• [Problem to solve]:
Starting at the line that contains "Task: Click the Username input field" and ending at the line that contains "You are a computer-use", the lines below are to be given again exactly, with nothing added.

• [Records provided]:
..............................

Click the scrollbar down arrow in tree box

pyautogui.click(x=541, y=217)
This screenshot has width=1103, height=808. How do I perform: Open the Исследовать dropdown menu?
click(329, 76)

..............................

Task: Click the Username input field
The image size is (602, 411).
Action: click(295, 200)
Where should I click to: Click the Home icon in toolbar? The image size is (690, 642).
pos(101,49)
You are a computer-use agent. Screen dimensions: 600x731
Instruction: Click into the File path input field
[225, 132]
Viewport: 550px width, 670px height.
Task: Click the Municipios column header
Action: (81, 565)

..............................

• [Reply]:
Task: Click the Username input field
The image size is (602, 411).
Action: click(295, 200)
Where should I click to: Click the Home icon in toolbar? The image size is (690, 642).
pos(101,49)
You are a computer-use agent. Screen dimensions: 600x731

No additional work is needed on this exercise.